Impact of Interindividual Differences in Plasma Fraction Unbound on the Pharmacokinetics of a Novel Syk Kinase Inhibitor in Beagle Dogs

Abstract

Inconsistencies in pharmacokinetic parameters between individual animals in preclinical studies are a common occurrence. Often such differences between animals are simply accepted as experimental variability rather than as indications of specific differences in animal phenotype that could lead to a different interpretation of the data. The fraction unbound in plasma is one factor influencing pharmacokinetic parameters and is typically determined using pooled plasma from multiple animals, making the assumption that there is limited population variance. However, this assumption is not often tested and may not hold true if there are polymorphisms affecting binding or variation in the concentrations of individual plasma proteins that could give rise to different fraction unbound phenotypes in individual animals.
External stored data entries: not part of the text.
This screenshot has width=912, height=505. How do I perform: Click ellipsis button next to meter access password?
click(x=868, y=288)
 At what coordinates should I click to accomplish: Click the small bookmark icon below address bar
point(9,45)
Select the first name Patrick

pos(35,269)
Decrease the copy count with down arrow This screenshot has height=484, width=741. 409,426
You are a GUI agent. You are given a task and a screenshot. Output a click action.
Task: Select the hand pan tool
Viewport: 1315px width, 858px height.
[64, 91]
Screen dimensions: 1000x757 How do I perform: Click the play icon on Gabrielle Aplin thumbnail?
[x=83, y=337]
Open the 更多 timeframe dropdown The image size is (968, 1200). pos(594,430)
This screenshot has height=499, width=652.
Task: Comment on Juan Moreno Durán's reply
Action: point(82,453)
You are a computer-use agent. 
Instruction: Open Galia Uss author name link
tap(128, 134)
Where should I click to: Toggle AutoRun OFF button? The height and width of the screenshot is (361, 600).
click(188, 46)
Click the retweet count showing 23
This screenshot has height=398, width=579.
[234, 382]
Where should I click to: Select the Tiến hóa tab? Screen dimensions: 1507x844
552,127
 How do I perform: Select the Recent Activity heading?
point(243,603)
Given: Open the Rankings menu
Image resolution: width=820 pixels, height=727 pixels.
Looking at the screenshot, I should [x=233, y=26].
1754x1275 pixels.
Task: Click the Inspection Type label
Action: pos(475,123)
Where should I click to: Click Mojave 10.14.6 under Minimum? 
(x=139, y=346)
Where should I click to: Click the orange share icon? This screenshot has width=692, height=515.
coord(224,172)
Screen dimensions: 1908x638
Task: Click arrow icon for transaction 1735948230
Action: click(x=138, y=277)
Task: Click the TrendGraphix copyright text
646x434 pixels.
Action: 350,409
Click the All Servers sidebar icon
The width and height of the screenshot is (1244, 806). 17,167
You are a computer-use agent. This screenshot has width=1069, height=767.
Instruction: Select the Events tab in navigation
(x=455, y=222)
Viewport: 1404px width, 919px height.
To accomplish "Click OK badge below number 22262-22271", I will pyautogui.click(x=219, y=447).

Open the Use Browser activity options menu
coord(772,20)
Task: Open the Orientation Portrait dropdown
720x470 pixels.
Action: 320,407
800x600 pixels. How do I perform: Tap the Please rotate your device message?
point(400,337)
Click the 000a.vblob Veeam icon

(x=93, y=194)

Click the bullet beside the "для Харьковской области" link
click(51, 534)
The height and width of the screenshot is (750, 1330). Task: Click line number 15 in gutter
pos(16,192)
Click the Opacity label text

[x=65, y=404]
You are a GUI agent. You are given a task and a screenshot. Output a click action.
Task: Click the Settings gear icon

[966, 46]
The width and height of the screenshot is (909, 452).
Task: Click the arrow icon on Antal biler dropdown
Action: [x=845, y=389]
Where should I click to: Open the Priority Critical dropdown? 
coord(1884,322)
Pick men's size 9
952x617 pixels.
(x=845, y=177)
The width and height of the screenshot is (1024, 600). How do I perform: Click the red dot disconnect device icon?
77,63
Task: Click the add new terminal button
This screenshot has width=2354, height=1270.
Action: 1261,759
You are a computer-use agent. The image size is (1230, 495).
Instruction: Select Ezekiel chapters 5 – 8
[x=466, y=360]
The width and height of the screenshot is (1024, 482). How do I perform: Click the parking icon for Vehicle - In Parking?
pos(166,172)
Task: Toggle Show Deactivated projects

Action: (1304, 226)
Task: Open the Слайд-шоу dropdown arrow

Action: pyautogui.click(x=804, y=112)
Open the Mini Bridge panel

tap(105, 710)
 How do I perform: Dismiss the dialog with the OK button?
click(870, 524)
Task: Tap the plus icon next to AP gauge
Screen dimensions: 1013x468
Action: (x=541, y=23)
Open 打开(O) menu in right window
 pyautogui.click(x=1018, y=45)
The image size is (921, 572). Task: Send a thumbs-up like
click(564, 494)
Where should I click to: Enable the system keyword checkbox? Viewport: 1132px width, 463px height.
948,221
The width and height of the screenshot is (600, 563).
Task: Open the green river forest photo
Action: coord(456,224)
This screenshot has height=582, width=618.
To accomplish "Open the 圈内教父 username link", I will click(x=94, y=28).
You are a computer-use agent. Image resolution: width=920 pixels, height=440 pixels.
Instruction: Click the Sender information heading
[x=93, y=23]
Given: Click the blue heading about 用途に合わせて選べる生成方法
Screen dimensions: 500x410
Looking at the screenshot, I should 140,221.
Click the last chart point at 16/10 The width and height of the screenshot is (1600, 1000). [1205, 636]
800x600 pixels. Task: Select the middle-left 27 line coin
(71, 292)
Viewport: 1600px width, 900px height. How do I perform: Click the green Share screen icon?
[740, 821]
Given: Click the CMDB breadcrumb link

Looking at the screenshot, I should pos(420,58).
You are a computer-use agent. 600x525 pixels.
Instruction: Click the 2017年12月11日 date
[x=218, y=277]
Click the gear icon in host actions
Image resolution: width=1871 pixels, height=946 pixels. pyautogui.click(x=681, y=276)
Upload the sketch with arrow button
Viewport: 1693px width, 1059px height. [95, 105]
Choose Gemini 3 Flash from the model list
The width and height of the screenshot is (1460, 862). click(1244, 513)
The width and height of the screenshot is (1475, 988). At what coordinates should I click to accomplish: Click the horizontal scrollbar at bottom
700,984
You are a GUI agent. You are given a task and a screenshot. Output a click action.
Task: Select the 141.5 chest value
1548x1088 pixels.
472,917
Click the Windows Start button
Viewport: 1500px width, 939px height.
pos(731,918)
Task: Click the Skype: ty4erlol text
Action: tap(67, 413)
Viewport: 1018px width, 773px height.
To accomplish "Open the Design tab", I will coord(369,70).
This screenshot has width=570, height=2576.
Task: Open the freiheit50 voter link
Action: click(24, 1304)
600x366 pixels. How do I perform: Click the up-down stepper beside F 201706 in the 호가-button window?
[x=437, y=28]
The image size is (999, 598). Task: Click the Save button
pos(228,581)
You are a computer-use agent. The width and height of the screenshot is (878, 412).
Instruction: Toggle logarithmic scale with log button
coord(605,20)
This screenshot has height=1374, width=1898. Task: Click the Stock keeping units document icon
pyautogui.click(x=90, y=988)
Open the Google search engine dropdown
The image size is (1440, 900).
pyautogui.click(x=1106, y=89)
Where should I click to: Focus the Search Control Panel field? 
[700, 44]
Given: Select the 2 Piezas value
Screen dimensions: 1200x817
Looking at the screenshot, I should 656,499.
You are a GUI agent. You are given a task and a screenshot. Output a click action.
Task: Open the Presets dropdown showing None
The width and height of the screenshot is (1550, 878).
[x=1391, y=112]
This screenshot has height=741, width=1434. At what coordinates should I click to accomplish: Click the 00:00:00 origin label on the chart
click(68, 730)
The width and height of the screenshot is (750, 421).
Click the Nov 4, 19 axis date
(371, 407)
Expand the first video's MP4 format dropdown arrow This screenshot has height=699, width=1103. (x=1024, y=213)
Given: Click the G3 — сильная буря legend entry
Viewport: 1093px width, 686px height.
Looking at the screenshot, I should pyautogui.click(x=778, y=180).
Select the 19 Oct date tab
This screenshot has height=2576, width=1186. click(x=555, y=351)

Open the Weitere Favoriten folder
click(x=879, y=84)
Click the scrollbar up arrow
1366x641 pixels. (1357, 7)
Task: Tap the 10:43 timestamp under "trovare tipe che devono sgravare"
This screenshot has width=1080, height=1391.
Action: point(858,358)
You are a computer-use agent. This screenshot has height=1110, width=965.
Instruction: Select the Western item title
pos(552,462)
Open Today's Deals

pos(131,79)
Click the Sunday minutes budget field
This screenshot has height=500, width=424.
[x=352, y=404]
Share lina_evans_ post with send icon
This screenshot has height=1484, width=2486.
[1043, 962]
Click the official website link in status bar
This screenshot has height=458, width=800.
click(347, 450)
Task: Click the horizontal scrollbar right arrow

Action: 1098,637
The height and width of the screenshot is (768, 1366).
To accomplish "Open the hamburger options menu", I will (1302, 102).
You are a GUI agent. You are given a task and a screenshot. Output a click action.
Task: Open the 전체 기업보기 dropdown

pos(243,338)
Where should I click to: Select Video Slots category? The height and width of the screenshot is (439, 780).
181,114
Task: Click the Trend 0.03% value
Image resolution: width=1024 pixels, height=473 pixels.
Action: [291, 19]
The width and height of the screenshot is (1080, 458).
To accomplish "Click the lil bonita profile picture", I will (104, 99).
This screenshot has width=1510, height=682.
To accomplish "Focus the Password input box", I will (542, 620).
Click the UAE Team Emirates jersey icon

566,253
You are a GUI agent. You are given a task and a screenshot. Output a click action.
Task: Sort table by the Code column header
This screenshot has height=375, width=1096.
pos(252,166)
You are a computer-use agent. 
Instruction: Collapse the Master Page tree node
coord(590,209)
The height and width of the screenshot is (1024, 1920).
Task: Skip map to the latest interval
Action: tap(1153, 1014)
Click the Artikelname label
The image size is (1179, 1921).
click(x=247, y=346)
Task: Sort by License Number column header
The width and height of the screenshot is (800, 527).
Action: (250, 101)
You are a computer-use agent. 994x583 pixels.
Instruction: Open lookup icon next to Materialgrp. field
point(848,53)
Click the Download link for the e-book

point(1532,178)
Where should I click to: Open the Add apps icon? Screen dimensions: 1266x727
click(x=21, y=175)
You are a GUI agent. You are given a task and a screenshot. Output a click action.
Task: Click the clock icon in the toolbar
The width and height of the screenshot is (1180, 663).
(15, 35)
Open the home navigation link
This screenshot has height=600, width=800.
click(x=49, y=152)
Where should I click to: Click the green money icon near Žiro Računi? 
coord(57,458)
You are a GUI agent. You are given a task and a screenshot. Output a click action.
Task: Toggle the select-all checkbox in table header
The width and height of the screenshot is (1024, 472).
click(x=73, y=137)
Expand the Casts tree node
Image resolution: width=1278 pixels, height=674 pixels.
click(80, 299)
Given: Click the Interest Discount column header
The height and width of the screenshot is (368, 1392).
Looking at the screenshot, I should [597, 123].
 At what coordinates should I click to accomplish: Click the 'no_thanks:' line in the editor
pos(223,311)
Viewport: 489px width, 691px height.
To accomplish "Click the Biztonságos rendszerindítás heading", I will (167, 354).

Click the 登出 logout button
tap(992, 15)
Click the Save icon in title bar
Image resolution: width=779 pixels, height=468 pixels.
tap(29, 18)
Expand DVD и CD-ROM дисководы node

During profiling of a novel Syk inhibitor, AZ8399, striking interindividual differences in total plasma clearance and volume of distribution were observed between dogs consistent with differences in fraction unbound between animals. Determination of the fraction unbound showed a ∼5-fold difference in fraction unbound between the animals in the study. Broader analysis of individual dogs across a colony demonstrated a correlation between individual animal fraction unbound with total plasma clearance and volume of distribution. The concentrations of the common drug-binding proteins albumin and α1-acid glycoprotein in plasma were determined, and α1-acid glycoprotein levels were found to correlate with fraction unbound. Finally, single-nucleotide polymorphisms were identified at c.502 and c.522 of exon 5 of the dog α1-acid glycoprotein gene that may be correlated to the α1-acid glycoprotein concentration phenotype observed. SIGNIFICANCE STATEMENT: The current work demonstrates the potential for significant interindividual differences in plasma fraction unbound in beagle dogs and goes on to examine the underlying cause for the compound described. The findings suggest that the application of a population mean value of fraction unbound generated from a pooled sample may not always be appropriate and could introduce significant errors in scaling of in vitro clearance values, PBPK understanding, and interpretation of PKPD or toxicokinetic data in the context of unbound concentrations.